Could you reproduce, from the records below, everything from the line with "Image resolution: width=1200" down to the line with "The height and width of the screenshot is (210, 253).", keeping both of those lines and changing nothing?

* * * *

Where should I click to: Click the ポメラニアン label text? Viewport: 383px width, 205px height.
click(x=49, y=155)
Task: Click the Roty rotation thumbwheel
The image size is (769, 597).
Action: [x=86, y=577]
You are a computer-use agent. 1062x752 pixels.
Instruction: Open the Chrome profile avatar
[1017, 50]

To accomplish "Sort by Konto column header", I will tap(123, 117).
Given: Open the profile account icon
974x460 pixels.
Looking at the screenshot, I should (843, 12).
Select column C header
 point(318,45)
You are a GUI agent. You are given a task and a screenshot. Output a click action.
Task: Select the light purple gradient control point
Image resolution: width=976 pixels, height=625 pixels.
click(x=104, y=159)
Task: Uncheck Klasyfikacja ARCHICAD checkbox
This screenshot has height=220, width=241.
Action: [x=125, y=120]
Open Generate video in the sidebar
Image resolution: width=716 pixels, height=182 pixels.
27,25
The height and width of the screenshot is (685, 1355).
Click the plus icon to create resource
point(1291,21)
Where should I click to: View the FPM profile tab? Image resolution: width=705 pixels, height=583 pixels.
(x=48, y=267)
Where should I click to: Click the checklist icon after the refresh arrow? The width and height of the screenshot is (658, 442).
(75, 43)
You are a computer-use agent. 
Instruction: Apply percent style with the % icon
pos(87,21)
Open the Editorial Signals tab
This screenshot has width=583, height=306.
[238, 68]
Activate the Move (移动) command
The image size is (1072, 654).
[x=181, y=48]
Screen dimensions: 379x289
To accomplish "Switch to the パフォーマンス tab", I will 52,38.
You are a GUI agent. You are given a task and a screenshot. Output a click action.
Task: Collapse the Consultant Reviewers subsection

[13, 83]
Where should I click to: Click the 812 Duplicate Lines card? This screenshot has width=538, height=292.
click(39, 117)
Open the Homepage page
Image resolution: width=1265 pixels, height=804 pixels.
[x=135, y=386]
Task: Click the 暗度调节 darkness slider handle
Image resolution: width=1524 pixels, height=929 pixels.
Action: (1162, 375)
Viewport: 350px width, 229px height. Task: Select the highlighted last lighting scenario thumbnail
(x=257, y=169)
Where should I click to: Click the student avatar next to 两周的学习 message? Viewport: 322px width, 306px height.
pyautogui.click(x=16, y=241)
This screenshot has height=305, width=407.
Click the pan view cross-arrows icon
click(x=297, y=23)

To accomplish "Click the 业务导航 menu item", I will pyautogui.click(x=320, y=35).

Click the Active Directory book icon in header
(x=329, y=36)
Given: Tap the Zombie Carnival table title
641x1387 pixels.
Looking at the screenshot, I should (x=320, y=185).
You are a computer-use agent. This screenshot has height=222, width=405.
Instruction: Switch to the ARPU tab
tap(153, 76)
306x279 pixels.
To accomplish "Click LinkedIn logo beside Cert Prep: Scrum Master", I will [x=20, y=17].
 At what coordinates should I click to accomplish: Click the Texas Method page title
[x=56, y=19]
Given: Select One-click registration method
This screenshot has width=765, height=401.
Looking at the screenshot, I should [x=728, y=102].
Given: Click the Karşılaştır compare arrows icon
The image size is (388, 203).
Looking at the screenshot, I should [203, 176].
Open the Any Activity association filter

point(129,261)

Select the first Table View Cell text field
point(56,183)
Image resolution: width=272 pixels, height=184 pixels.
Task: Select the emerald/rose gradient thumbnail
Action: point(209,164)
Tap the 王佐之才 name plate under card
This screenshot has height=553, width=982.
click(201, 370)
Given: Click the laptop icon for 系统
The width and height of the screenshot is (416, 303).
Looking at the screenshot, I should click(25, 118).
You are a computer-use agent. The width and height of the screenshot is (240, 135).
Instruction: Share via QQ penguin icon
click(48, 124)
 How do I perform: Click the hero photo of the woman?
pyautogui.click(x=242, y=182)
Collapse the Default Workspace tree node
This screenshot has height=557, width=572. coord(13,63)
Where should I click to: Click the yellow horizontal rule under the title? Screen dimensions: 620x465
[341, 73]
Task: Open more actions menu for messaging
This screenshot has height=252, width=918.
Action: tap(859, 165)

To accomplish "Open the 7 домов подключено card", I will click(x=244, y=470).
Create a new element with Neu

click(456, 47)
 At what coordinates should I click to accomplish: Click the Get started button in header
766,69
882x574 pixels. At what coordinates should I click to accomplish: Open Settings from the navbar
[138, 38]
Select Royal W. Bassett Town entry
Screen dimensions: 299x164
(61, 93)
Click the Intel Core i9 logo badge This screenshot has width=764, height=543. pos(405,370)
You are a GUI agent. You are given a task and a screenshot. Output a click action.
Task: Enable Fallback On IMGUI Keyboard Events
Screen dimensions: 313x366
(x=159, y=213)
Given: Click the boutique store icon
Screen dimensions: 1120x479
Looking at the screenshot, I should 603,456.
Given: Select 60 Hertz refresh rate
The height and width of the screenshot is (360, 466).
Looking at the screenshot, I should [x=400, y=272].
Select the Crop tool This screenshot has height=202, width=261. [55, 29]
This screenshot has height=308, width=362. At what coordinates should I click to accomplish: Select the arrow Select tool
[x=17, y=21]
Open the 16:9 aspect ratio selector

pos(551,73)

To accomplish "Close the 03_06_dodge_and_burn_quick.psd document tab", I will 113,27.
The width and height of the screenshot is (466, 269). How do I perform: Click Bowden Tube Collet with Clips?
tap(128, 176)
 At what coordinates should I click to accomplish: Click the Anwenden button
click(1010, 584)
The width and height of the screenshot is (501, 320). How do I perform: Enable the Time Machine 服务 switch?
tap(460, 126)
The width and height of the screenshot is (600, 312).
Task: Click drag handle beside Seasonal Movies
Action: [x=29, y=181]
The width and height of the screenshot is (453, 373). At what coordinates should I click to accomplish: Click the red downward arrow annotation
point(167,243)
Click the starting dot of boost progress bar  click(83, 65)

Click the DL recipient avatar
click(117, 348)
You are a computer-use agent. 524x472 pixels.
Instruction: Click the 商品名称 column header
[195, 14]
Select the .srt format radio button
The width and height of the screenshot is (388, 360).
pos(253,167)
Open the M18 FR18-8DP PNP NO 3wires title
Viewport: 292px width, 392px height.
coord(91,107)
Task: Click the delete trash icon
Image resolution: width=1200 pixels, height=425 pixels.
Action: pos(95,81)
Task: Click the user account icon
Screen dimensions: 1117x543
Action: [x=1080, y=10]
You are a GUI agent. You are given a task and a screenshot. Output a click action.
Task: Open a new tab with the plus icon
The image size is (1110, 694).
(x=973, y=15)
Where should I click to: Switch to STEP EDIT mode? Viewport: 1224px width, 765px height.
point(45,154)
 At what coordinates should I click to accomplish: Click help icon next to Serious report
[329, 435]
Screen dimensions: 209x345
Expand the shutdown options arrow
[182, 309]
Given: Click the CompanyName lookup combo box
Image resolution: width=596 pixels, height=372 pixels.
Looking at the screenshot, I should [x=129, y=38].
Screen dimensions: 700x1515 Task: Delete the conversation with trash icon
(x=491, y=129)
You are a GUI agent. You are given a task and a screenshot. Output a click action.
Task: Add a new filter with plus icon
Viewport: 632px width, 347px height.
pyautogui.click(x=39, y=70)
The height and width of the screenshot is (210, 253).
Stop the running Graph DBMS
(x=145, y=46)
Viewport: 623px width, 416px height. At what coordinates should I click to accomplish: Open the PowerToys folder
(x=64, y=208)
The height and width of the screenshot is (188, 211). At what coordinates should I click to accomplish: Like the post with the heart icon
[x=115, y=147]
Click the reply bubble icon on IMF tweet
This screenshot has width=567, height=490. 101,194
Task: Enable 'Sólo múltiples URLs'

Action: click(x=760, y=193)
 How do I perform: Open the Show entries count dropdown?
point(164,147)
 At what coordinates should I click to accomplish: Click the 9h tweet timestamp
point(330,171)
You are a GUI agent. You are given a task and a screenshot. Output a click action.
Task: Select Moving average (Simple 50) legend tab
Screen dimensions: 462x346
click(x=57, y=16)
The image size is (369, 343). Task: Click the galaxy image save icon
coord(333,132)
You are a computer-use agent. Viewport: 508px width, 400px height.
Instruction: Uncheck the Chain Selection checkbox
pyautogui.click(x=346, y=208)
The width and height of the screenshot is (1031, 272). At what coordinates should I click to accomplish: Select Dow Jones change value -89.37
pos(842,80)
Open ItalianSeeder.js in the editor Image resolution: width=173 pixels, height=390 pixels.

* * * *

SOLUTION TO THIS EXERCISE
Image resolution: width=1200 pixels, height=425 pixels.
Action: pos(95,81)
Task: Click the user account icon
Screen dimensions: 1117x543
Action: [x=1080, y=10]
You are a GUI agent. You are given a task and a screenshot. Output a click action.
Task: Open a new tab with the plus icon
The image size is (1110, 694).
(x=973, y=15)
Where should I click to: Switch to STEP EDIT mode? Viewport: 1224px width, 765px height.
point(45,154)
 At what coordinates should I click to accomplish: Click help icon next to Serious report
[329, 435]
Screen dimensions: 209x345
Expand the shutdown options arrow
[182, 309]
Given: Click the CompanyName lookup combo box
Image resolution: width=596 pixels, height=372 pixels.
Looking at the screenshot, I should [x=129, y=38].
Screen dimensions: 700x1515 Task: Delete the conversation with trash icon
(x=491, y=129)
You are a GUI agent. You are given a task and a screenshot. Output a click action.
Task: Add a new filter with plus icon
Viewport: 632px width, 347px height.
pyautogui.click(x=39, y=70)
The height and width of the screenshot is (210, 253).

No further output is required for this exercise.